The mortgage crisis and bank bail out of 2008 were at the fault of the American government. Society, public opinion and the mass media were largely affected. The jobs of the Congress were also turned around since a lot of focus has been on fixing the banking and mortgage issues due to the meltdown from 2008. As a result our society has suffered a major economic downturn. In some areas, the government popularity level has lowered significantly.
What happened that we needed to have the bailouts? Mortgagers and bankers were making high-risk loans that they could not cover in case of default to increase their own profits, the U.S. government was forced to buy the bank loans since lenders would not lend to each other because financers were taking their money out of the money market as well as credit swapping, trigging a recession crisis. (Stout, 2008) This fueled the OWS anger penalizing taxpayers to pay for the corruption within our financial institutions and sending our economy into a recession, causing citizens to lose their houses, jobs, and insurance. President Obama signed the DODD-FRANK Wall Street Reform and Consumer Protection Act in July of 2010. This act within its 2500 pages requires certain financial derivatives traded in markets under the subject to government regulation and oversight.
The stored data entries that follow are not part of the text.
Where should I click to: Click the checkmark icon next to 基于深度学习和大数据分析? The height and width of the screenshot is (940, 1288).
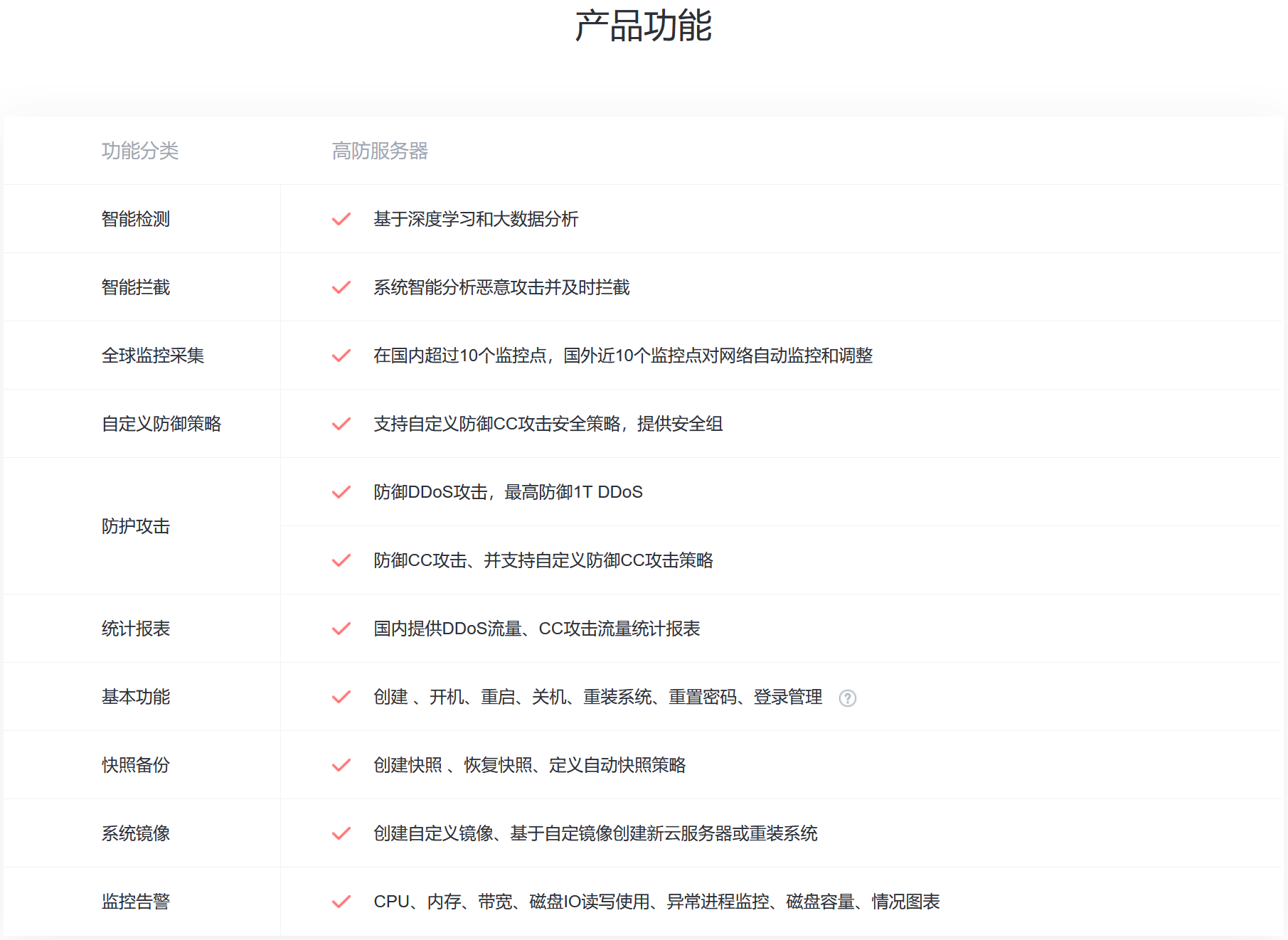pos(341,219)
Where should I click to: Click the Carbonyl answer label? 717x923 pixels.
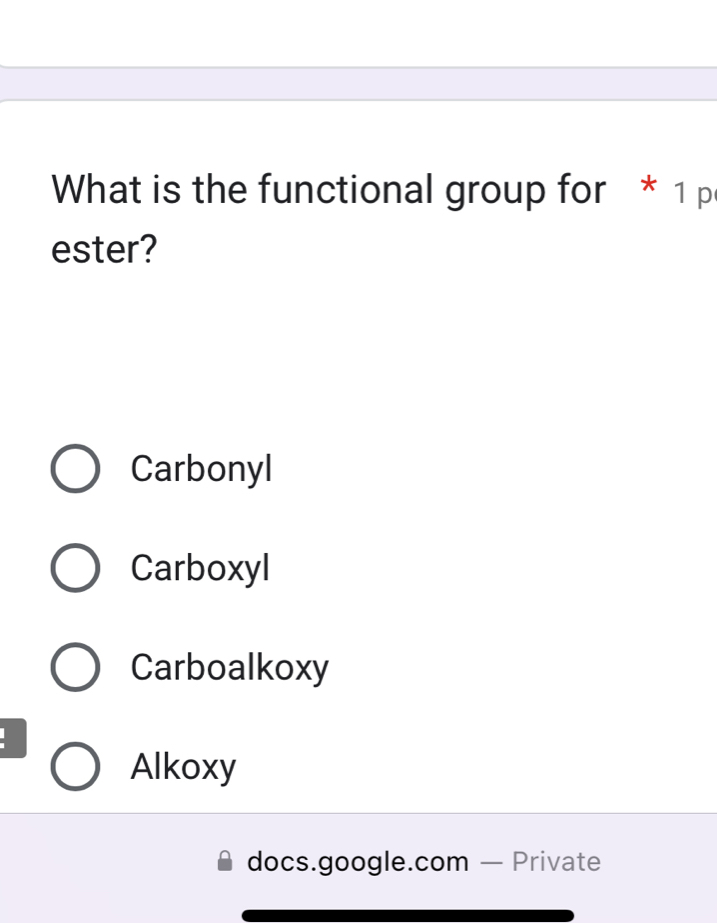201,468
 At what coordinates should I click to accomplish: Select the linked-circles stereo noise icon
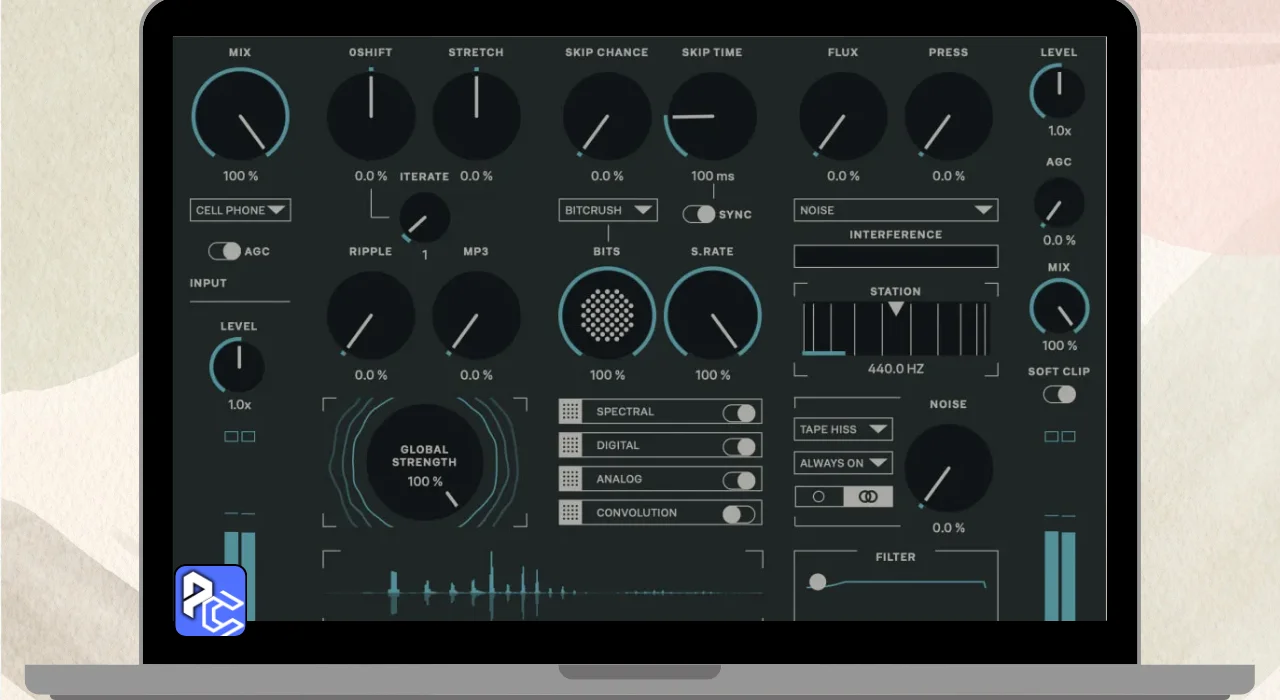867,497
According to Clement (2006) unethical behavior in business is a growing concern. “In recent years, the business news in the United States has been rife with reports of misconduct by American corporations. The most widely publicized of these cases may be the accounting fraud at Enron and what was then MCI WorldCom; however, less trumpeted incidents of misconduct are troubling, as well. Examples of such lesser known events include consumer fraud at Prudential Financial, discriminatory practices at Morgan Stanley, and antitrust activity at DuPont. Given the recent misbehavior in the U.S. business world, a reasonable person might wonder just how unethical American business really is.